== GIVEN DATA

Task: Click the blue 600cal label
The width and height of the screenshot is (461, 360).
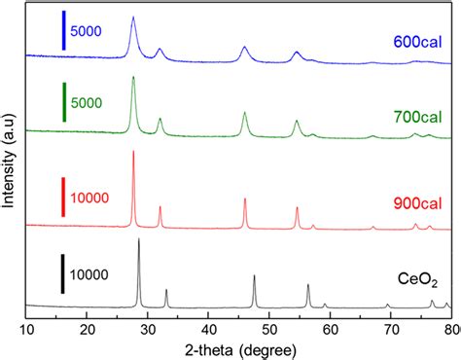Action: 416,42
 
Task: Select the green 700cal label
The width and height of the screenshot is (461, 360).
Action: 416,116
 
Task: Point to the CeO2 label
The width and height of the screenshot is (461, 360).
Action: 415,281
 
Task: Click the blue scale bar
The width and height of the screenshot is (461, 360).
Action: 62,30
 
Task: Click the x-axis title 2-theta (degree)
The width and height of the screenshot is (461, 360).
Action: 238,348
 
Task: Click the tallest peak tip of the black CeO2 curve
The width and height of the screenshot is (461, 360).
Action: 139,239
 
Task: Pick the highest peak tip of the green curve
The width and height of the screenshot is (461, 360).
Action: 133,78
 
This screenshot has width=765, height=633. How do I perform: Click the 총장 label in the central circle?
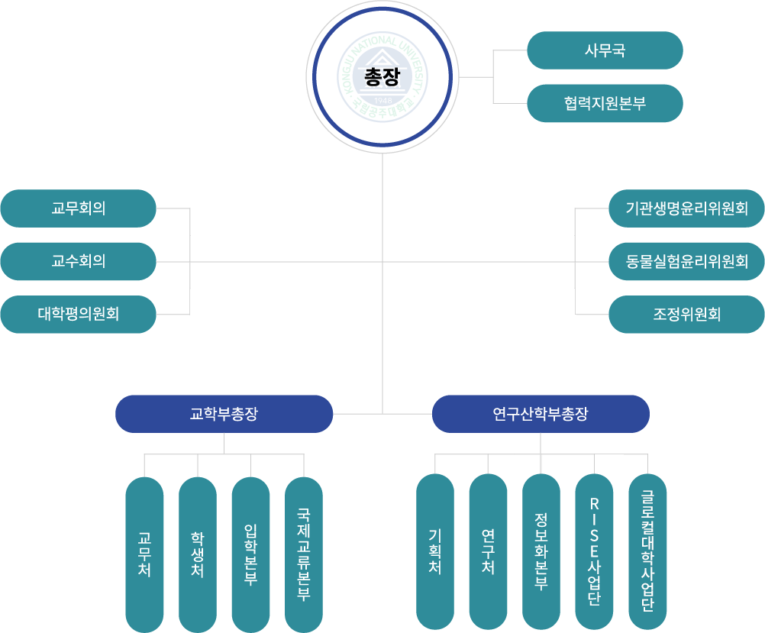coord(382,76)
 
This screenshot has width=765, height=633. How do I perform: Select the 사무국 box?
coord(605,50)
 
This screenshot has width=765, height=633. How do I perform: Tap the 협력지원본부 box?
coord(605,103)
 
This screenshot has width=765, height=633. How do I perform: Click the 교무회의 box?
coord(79,208)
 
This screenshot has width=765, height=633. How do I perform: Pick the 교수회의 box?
coord(79,261)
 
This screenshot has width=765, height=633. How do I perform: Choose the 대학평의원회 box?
coord(79,314)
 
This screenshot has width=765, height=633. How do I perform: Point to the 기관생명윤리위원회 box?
coord(686,208)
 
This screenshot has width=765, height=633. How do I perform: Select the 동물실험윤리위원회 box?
coord(686,261)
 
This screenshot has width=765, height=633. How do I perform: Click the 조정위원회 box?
coord(686,314)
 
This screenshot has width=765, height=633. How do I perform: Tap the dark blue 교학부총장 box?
coord(224,414)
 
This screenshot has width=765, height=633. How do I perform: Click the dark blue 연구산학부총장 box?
coord(541,414)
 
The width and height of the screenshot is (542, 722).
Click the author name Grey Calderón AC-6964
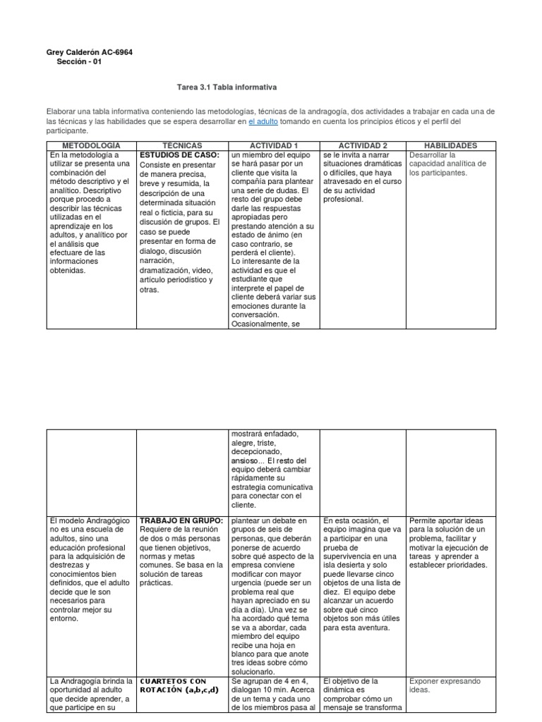coord(88,51)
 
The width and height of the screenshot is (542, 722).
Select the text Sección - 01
coord(80,61)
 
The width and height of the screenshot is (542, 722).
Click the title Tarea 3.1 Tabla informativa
coord(227,87)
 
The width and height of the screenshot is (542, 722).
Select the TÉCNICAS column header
coord(183,145)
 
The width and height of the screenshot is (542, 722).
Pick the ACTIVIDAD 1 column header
coord(274,145)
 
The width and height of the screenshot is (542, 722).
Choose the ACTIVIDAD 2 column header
coord(363,145)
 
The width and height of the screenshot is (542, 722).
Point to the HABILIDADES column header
coord(450,145)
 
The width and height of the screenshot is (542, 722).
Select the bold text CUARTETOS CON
coord(173,681)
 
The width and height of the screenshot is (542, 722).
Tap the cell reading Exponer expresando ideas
coord(445,685)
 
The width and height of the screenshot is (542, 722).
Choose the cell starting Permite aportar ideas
coord(449,543)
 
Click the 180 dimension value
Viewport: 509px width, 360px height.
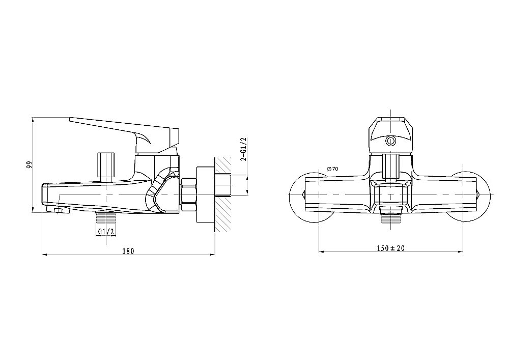click(128, 251)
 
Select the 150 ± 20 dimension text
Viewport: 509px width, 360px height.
click(391, 248)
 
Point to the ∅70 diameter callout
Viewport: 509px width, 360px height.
click(333, 169)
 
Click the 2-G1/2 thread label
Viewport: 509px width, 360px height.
click(243, 149)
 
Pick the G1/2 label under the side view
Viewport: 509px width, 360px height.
click(106, 232)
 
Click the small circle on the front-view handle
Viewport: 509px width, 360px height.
click(390, 141)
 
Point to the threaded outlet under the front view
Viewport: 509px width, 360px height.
click(390, 217)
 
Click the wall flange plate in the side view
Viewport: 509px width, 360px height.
click(205, 195)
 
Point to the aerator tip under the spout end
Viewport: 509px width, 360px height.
click(62, 211)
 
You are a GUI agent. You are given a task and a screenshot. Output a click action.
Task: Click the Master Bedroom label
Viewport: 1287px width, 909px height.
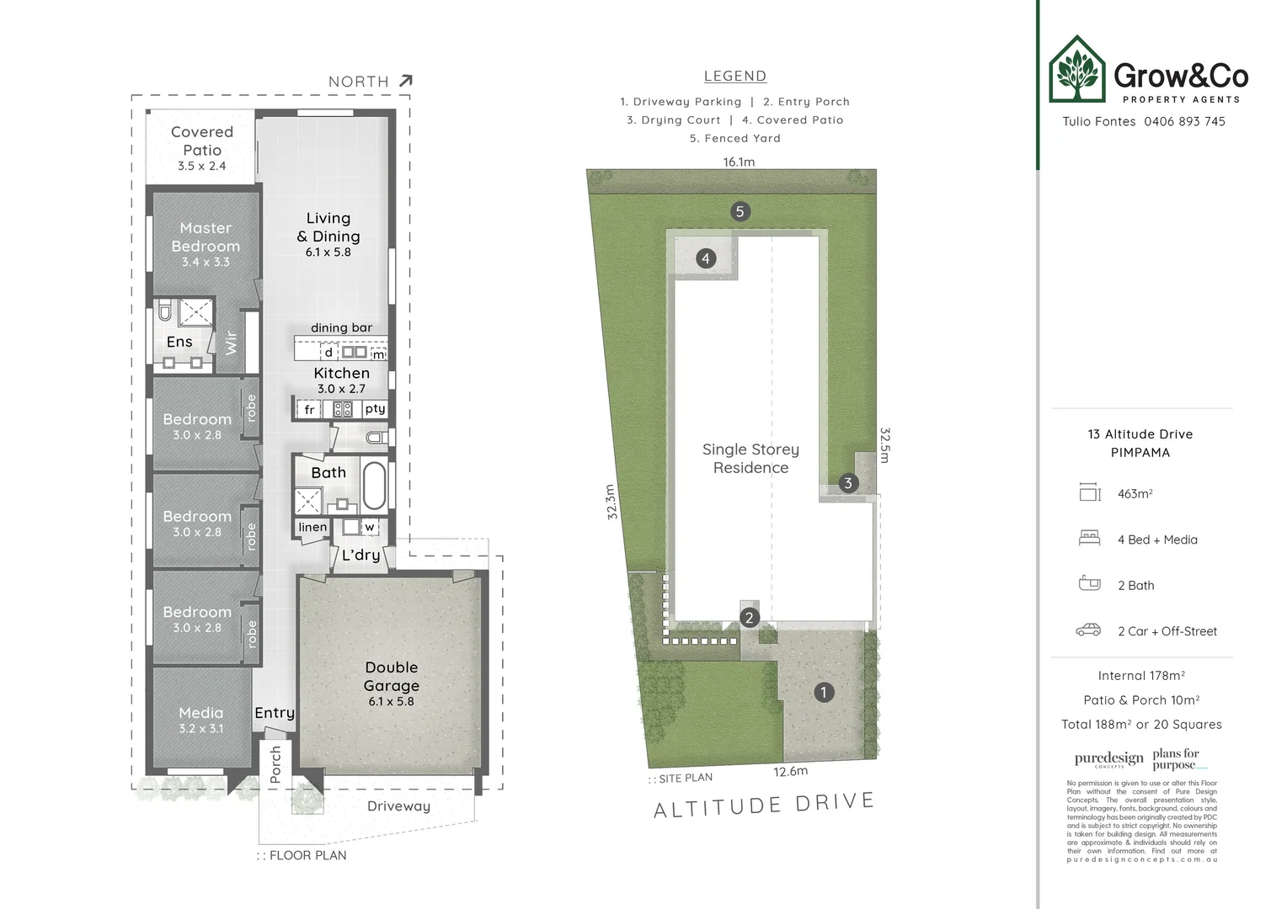coord(206,237)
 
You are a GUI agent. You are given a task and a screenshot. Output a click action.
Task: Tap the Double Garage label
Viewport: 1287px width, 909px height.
coord(391,676)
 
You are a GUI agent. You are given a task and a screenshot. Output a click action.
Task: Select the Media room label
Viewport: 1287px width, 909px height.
coord(200,713)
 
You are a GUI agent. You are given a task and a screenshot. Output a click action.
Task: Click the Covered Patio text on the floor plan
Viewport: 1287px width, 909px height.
coord(202,141)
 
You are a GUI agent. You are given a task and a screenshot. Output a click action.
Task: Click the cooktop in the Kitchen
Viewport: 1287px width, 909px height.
coord(343,410)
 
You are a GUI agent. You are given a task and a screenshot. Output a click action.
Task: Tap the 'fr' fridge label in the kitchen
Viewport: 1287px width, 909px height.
coord(309,410)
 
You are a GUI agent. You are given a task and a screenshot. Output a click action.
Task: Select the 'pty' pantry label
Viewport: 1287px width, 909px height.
coord(375,409)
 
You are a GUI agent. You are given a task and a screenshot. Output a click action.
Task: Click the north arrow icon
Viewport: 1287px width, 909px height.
coord(405,81)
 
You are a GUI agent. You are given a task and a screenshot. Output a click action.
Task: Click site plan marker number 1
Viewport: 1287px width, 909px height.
coord(823,693)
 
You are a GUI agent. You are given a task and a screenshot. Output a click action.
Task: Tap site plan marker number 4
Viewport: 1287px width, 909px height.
coord(706,258)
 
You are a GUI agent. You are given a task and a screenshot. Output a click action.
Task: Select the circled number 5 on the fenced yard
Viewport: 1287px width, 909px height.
coord(740,211)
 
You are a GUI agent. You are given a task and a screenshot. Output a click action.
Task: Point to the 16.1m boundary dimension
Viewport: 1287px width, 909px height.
coord(739,162)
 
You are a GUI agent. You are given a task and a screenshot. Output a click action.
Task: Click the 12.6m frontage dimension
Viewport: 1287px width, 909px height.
coord(790,771)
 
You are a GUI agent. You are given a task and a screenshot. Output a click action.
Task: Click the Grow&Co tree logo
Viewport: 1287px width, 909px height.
coord(1076,70)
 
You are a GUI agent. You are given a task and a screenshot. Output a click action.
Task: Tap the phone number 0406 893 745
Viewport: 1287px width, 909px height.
coord(1184,121)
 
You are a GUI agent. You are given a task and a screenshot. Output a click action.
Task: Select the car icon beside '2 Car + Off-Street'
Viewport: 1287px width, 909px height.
coord(1088,630)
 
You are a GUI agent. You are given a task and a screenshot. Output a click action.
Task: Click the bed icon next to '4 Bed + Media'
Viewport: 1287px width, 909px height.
coord(1089,539)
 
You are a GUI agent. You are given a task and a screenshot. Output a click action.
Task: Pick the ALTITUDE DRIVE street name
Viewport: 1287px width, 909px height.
coord(764,805)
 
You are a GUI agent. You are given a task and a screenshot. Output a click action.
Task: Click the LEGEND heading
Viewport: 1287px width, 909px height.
coord(734,76)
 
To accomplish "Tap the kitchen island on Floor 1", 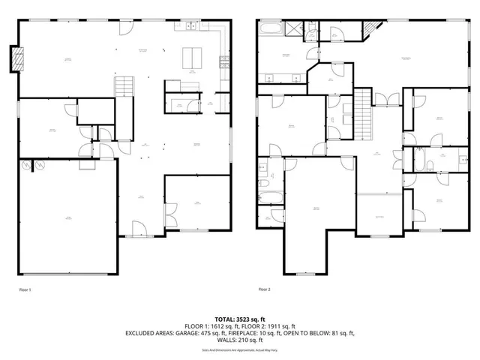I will [194, 56].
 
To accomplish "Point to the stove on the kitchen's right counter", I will [223, 61].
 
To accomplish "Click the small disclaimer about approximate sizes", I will [239, 350].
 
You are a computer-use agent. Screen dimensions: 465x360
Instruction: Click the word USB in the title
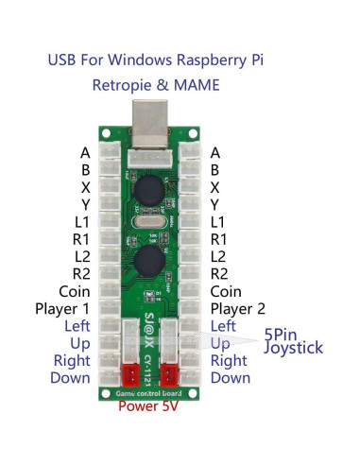coord(65,60)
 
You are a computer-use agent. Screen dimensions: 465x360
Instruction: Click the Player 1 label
coord(62,309)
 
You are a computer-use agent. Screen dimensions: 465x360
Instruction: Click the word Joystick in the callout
coord(293,348)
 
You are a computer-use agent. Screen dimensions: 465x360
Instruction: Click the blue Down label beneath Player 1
coord(71,378)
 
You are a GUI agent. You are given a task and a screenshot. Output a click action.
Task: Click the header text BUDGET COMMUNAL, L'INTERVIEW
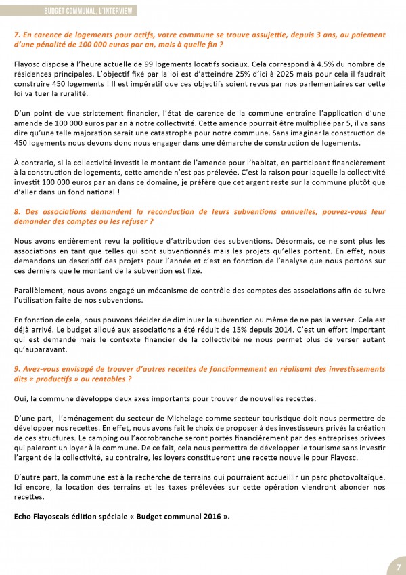click(89, 11)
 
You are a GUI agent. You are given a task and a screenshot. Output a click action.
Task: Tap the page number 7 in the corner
click(398, 566)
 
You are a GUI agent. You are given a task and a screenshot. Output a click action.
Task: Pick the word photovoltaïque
click(361, 477)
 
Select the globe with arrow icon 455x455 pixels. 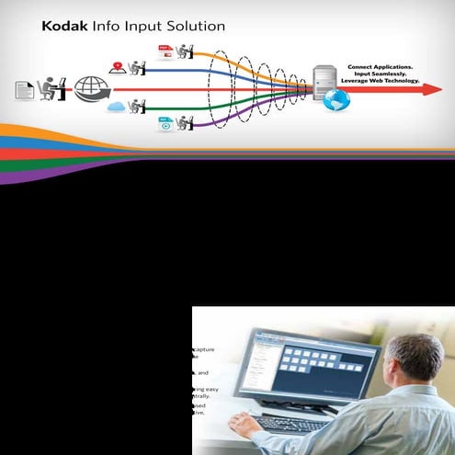pyautogui.click(x=92, y=89)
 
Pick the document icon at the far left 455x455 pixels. pyautogui.click(x=25, y=90)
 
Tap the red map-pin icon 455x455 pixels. pyautogui.click(x=118, y=67)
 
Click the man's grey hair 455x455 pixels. pyautogui.click(x=415, y=354)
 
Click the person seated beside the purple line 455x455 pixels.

====

> **YOUR TASK**
Return every line unchanged from the first of the rows through the line containing "coord(382,76)", including both ends, and leave the pictures out.

> **TASK SOLUTION**
Task: Click the blue 600cal label
The width and height of the screenshot is (461, 360).
Action: 416,42
 
Task: Select the green 700cal label
The width and height of the screenshot is (461, 360).
Action: 416,116
 
Task: Point to the CeO2 label
The width and height of the screenshot is (461, 360).
Action: 415,281
 
Task: Click the blue scale bar
The width and height of the screenshot is (461, 360).
Action: 62,30
 
Task: Click the x-axis title 2-theta (degree)
The width and height of the screenshot is (461, 360).
Action: 238,348
 
Task: Click the tallest peak tip of the black CeO2 curve
The width and height of the screenshot is (461, 360).
Action: 139,239
 
Task: Pick the highest peak tip of the green curve
The width and height of the screenshot is (461, 360).
Action: 133,78
 
This screenshot has width=765, height=633. How do I perform: Click the 총장 label in the central circle?
coord(382,76)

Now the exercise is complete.